It's detected slightly different and has a different number (is that a version number perhaps?). But I'm not sure if the differences are because of 9.0 or a different VPS implementation.


----------



## mav@ (Jun 8, 2012)

The adX driver still used by 8.x has quite aggressive command timings. If the host system or hardware is too busy, I think it is possible that it won't fit into the time frame. FreeBSD 9.x uses different drivers with more relaxed timeouts.


----------



## jw (Jun 10, 2012)

> The adX driver still used by 8.x has quite aggressive command timings. If the host system or hardware is too busy, I think it is possible that it won't fit into the time frame. FreeBSD 9.x uses different drivers with more relaxed timeouts.

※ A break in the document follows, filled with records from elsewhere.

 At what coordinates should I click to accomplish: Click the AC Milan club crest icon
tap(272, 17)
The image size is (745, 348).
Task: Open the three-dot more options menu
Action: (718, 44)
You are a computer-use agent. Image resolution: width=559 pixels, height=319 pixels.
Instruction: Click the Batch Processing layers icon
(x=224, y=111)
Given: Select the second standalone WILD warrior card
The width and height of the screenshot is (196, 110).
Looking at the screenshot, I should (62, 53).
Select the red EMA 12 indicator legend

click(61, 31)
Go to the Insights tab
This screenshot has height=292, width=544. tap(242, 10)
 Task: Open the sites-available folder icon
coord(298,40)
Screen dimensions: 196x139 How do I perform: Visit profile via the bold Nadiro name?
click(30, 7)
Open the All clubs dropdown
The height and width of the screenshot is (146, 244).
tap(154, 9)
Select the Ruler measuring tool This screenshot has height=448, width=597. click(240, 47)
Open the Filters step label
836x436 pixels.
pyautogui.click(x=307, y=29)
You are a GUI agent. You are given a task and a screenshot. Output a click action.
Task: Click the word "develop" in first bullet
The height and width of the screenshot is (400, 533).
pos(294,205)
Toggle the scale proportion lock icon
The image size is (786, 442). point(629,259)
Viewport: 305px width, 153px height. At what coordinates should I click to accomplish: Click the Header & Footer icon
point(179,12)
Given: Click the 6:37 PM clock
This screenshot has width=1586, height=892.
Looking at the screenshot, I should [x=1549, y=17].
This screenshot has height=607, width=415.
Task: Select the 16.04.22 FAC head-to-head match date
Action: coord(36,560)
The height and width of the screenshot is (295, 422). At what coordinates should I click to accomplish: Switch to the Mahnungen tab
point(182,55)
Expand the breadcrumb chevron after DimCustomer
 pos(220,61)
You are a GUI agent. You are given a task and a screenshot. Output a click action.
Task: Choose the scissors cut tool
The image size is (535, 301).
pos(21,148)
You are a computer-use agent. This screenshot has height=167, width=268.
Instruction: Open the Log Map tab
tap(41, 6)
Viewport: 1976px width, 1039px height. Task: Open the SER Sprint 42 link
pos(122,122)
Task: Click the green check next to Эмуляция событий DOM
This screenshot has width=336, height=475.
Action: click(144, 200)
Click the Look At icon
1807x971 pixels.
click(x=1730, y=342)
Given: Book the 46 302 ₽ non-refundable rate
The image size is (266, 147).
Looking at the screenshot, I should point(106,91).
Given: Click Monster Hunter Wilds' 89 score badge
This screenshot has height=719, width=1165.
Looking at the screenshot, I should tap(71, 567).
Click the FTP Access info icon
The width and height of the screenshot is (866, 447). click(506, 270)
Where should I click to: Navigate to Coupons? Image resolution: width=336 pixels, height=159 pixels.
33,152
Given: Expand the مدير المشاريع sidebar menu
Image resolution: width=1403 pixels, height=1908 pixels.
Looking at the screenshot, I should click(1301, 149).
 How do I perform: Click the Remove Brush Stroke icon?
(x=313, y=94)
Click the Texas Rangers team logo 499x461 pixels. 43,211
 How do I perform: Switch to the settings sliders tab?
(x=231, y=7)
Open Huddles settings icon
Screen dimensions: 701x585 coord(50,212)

So, would that mean I could do 'something' for updating this adX driver on the 8.2 install, and then be able to get rid of the timeouts? (If so, could you maybe point me 'somewhere' related to 'something'? 

Or is installing 9.0 the only feasible way to get this 'more relaxed' driver for adX to (hopefully) get rid of these errors?

Thanks,

Jorge.


----------



## mav@ (Jun 10, 2012)

There is a kernel configuration option ATA_REQUEST_TIMEOUT. You may rebuild your kernel specifying a different value in seconds. Default is 10 there, while more usual value used by new drivers is 30 seconds.

Also you may switch to the new ATA drivers already present in the 8.x branch, but disabled by default for compatibility reasons.


----------